En délicatesse avec son genou droit depuis trop longtemps et face à l'absence de progrès suffisants révélée par un scanner il y a quelques semaines, il avait fini par annoncer il y a huit jours son départ irrévocable.
Il avait choisi la Laver Cup, un match par équipe entre l'Europe et le Reste du Monde, qu'il a contribué à créer, à Londres, une ville témoin de certains de ses plus grands exploits à Wimbledon ou aux Masters, pour tirer sa révérence.
"J'ai songé à le faire il y a un mois, mais j'ai juste pensé que, si je devais le faire, c'était ici", a-t-il expliqué.
Après presque un an et demi sans jouer, il s'est "contenté" d'un double, exercice où sa qualité de service, son toucher et son coup d'oeil font encore merveille.

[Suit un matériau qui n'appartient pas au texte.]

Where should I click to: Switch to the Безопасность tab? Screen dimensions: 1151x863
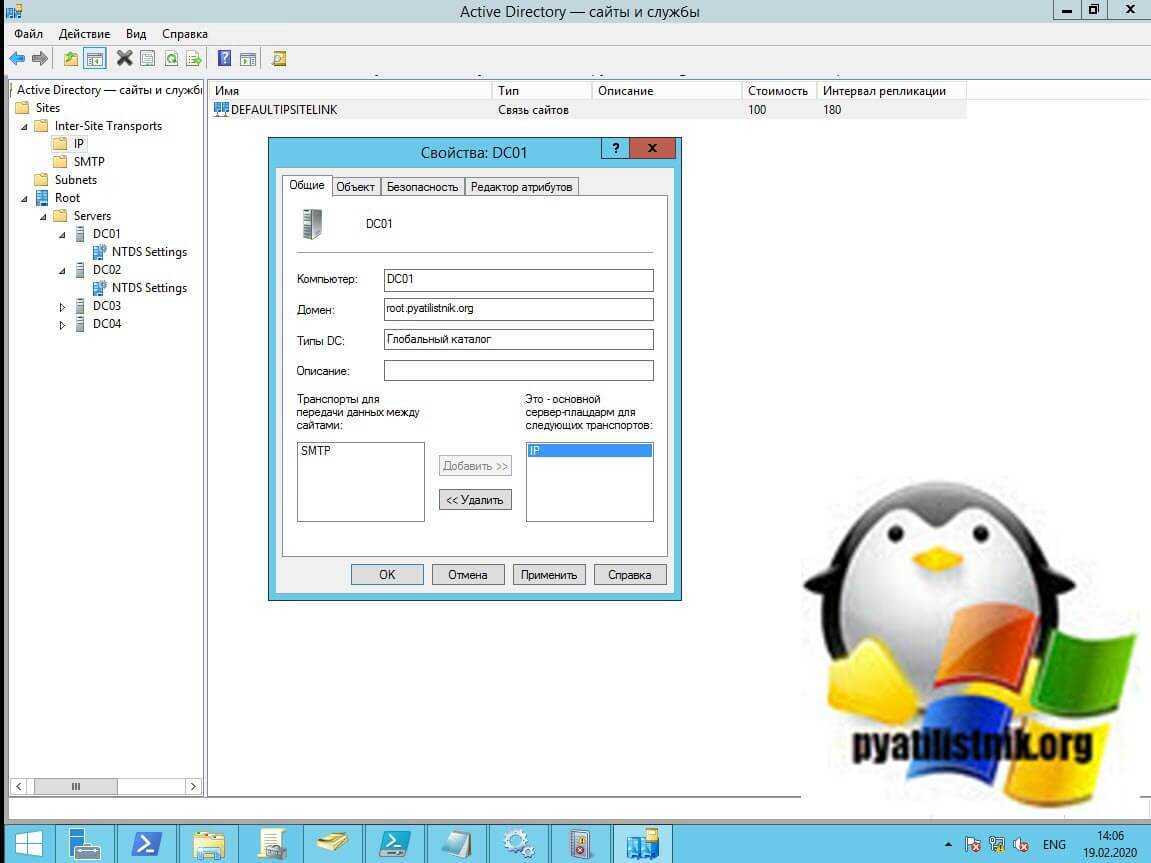[422, 187]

Cela lui a permis aussi de s'entourer d'une équipe, et quelle équipe ! Il avait à ses côtés Nadal, son partenaire d'un soir, mais aussi Novak Djokovic et Andy Murray, deux joueurs de sa génération et qu'il a vu progresser jusqu'à contester sa supériorité et même le dépasser, ainsi que la relève, incarnée par Casper Ruud, Stefanos Tsitsipas et Matteo Berrettini, qui le remplacera pour la suite de la Laver Cup.
"Juste un moment dans ma vie"
La présence sur le banc de Björn Borg, comme capitaine, ainsi que celles de John McEnroe sur celui du Reste du Monde et de Rod Laver, premier joueur à avoir remporté deux fois les quatre Grand Chelems sur une année civile et à qui la compétition rend hommage, ne dépareillait dans cette fête du tennis.
La formule de la Laver Cup, qui permet à toute l'équipe d'approcher les joueurs aux changements de côté pour prodiguer conseils ou encouragements, a donné une ambiance très conviviale.
Et si le match en lui-même a parfois eu des airs d'exhibition, ne pas le jouer à fond aurait presque été un crime de lèse-majesté.
"On va profiter du moment mais on ne retiendra pas nos coups, désolé Roger", avait prévenu Sock avant le match.
Malgré quelques limites, Federer a répondu présent. C'est sur une volée de coup droit gagnante qu'il a offert aux siens la balle de premier set, remportée sur un de ses passings que Sock n'a pas su retourner (6-4), pour le plus grand plaisir du public.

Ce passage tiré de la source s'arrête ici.